Şiir anlatmaz, her şeyi anlatmaz. Ara’nın fotoğrafları da iyi şiirler gibi çok etkileyicidir ve yine iyi şiirlerin hep okunduğu gibi hep bakılan, hep okunan, boşlukları doldurulan, hatta yeniden yazılan resimlerdir

İstanbul’un şairi: Ara Güler

Kendisine şair dediğimi duysa, eminim kızardı. ‘Fotoğraf sanatçısı’ denilmesini istemeyen bir adam, şair denilmesini hiç istemez! Oysa şairlik sıfatı da tam onun sevdiği türden, yani ‘foto muhabiri’ demek gibi bir şey. Sözüyle şair olmak, özüyle şair olmak, gözüyle şair olmak, gönlüyle şair olmak. Hepsi bir arada da olabilir, yalnızca bir tanesiyle de şair olunabilir.

Ara Güler de en çok gözüyle şair. Tabii nasıl ve ne türden şair olunursa olunsun, her şeyden önce ve hep sabır gerekir. Sabır da zamanın şiiridir, şiir halidir. Ya sabır ya sabır! Ara Güler de doğrusu sabır ehlidir, ki bunca görmeye ne göz dayanır ne vakit! Bakmış, görmüş, beklemiş, çekmiş ve onları da ‘al gözüm seyreyle’ diyerek dünyayla paylaşmış.
Şair deyişimin bir nedeni de bu. Büyüklenmiyor, kendisini yaratıcı görmüyor, var olanın içinden seçiyor ve sunuyor. Üstelik bunu da abartmadan yapıyor. Şiir de öyle değil midir, sözcüklerle nesneleri, varlıkları yan yana getirip, bunları sözel ve görsel olarak sunmak! Çoğu kere de sözelde kalıp, okuyana düş payı bırakmak!
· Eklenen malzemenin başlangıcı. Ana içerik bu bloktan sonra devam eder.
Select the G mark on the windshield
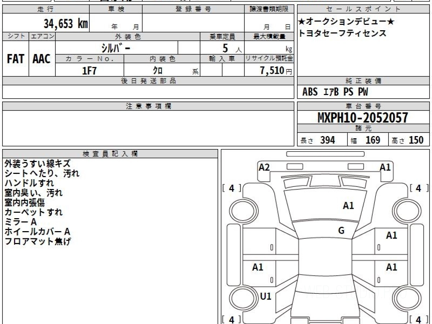Viewport: 432px width, 324px height. pos(341,231)
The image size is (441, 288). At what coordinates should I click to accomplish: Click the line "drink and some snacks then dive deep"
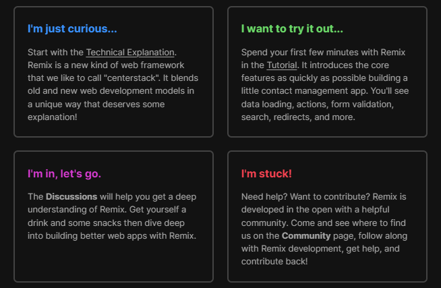click(106, 223)
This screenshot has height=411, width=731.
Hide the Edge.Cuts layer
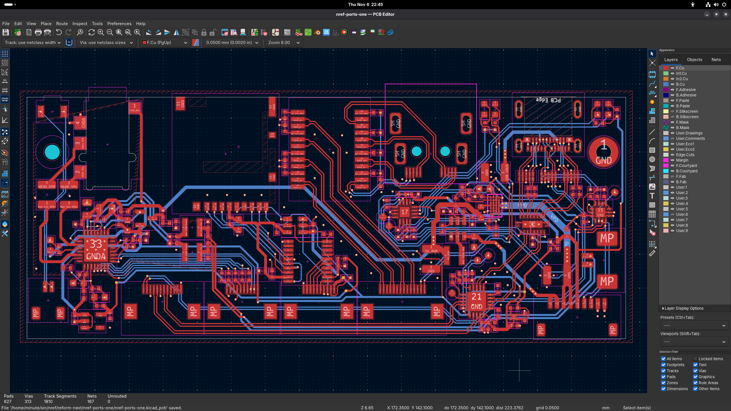[672, 155]
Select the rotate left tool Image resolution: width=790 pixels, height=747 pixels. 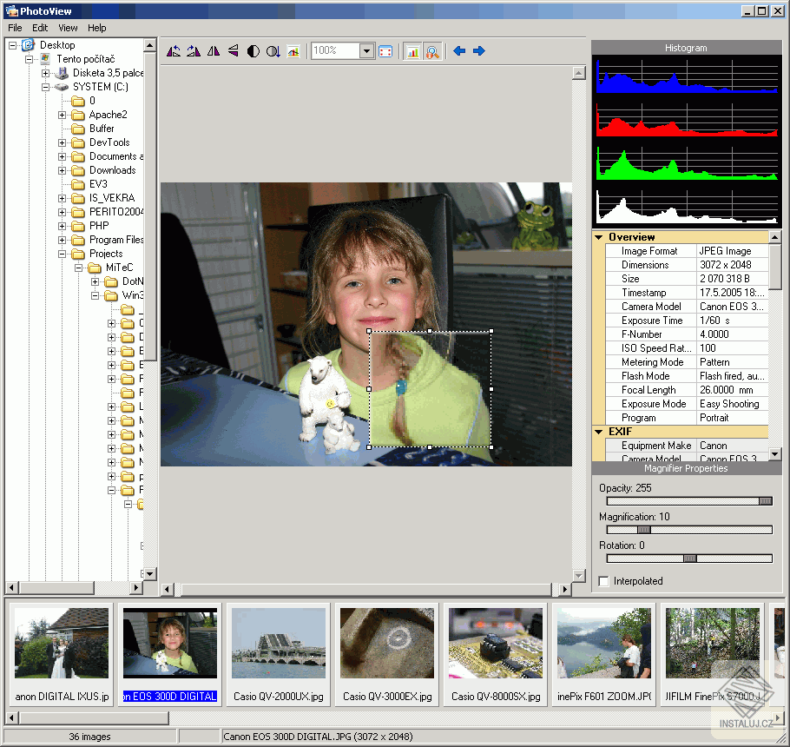[173, 51]
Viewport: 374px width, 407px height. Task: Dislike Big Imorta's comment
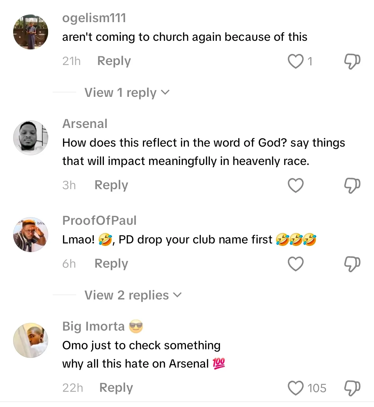click(352, 388)
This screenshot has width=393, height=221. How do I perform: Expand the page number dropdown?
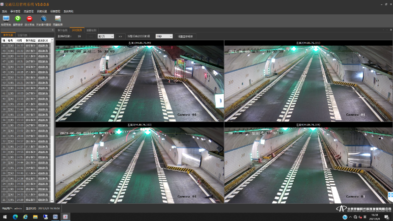click(106, 36)
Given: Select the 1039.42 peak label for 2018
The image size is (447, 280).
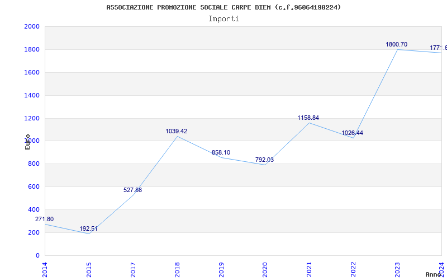Looking at the screenshot, I should pyautogui.click(x=177, y=131).
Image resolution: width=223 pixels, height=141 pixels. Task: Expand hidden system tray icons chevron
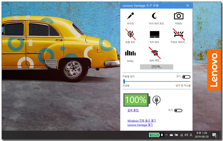pyautogui.click(x=166, y=135)
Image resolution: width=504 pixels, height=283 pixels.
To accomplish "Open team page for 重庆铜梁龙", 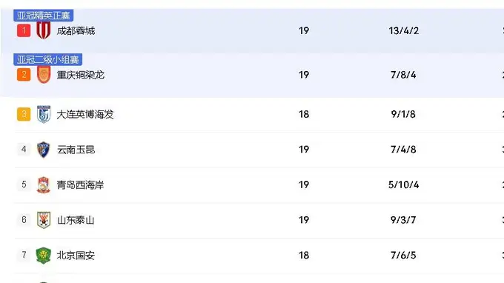I will 80,75.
Ara Güler de ‘düş payı’nı ‘göz payı’ olarak bırakanlardan. Çoğu düş payını söz payı olarak bırakır, bazılarıysa göz payı olarak. ‘Sus payı’nınsa bu bahiste yeri yoktur! Bazı terziler payı geniş bırakırlar. Tüccar terziler değil elbet cömert terziler, terziliği de bir şiir biçimi olarak dünyaya armağan edenler. Eski terziler mi demeli? Ara Güler de bir terzi meşrebiyle çalışmış hep. Foto muhabirinin sabrı da ancak terzi sabrıyla ölçülebilir.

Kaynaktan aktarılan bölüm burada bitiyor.